Human placental lactogen (hPL) is detected by six weeks of gestation and its concentration increases progressively throughout gestation (Handwerger S, 1991). hPL stimulates insulin secretion, and causes nitrogen retention during pregnancy (McGarry and Beck, 1972). hPL is also lipolytic, and thus, might help to maintain glucose availability to the fetus during maternal starvation (Walker et al, 1991). However, there is no direct evidence of a role of hPL in fetal growth.
The role of infection
Acute infections may affect the fetus temporarily because of maternal pyrexia Chronic infections may act on the fetus by crossing the placenta, and directly altering fetal cell growth. A few infecting agents may interfere with the utero-placental transfer mechanism and reduce the supply of nutrients. Where malaria is endemic, it is one of the most common causes of IUGR. McGregor et al reported a 20% infiltration of the placenta with extensive villus damage, and reduced birthweight (McGregor et al, 1983).
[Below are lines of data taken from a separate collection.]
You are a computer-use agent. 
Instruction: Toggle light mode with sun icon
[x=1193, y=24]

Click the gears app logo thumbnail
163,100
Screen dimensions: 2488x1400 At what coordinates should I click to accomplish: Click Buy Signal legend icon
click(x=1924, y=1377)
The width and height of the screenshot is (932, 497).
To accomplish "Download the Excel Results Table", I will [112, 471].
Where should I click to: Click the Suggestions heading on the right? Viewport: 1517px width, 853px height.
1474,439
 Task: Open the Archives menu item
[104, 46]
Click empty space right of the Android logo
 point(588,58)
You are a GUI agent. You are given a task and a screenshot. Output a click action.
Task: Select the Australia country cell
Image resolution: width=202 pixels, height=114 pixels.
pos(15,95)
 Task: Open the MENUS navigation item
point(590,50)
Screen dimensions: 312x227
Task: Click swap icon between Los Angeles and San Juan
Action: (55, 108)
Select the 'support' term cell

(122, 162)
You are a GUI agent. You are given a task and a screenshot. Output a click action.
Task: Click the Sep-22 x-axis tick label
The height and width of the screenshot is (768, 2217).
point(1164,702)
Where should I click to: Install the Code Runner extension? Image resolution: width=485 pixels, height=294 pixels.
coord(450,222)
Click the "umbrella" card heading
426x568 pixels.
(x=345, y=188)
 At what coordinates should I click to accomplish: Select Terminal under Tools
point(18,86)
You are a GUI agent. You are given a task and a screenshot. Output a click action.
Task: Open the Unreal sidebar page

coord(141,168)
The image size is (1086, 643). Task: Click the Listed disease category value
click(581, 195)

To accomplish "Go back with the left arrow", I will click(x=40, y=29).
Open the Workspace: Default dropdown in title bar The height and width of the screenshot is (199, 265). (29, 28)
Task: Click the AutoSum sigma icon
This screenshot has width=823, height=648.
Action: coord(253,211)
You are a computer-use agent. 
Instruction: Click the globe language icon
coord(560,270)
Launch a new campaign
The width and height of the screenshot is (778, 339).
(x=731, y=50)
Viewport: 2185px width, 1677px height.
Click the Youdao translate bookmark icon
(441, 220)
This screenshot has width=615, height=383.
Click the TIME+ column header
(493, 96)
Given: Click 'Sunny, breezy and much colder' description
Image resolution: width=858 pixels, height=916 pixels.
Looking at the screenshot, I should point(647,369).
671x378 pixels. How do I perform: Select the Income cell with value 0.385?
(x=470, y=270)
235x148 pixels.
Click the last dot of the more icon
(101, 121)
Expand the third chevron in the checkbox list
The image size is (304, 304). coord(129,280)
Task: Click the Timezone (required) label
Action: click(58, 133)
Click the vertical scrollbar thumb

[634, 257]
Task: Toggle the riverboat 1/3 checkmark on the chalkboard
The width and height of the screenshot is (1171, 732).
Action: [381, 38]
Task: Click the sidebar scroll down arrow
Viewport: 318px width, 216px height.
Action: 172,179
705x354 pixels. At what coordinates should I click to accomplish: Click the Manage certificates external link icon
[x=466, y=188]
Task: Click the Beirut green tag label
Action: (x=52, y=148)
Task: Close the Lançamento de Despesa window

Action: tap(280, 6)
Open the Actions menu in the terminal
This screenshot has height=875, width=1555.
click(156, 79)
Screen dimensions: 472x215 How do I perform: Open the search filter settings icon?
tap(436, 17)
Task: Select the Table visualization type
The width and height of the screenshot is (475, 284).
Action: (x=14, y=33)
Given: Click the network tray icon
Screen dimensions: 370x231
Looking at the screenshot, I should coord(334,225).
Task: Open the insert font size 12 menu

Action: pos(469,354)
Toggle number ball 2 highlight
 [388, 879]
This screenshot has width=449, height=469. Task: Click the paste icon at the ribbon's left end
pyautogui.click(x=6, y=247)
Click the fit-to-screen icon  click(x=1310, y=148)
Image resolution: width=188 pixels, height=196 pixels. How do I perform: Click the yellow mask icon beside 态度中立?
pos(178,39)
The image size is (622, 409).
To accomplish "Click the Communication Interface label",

Cytomegalovirus infection is commonly associated with congenital abnormalities of the fetus, and 40% of the infants born with this condition have IUGR (Stagno et al, 1983). Rubella might limit cell multiplication in the fetus, and damage the vascular endothelium of the villus capillaries, thus impeding normal circulation. Cooper et al found that 60% of infants with congenital rubella had birth weights below the tenth centile. Other virus infections, such as herpes and hepatitis, have occasionally been reported to be associated with IUGR (Waterson, 1979).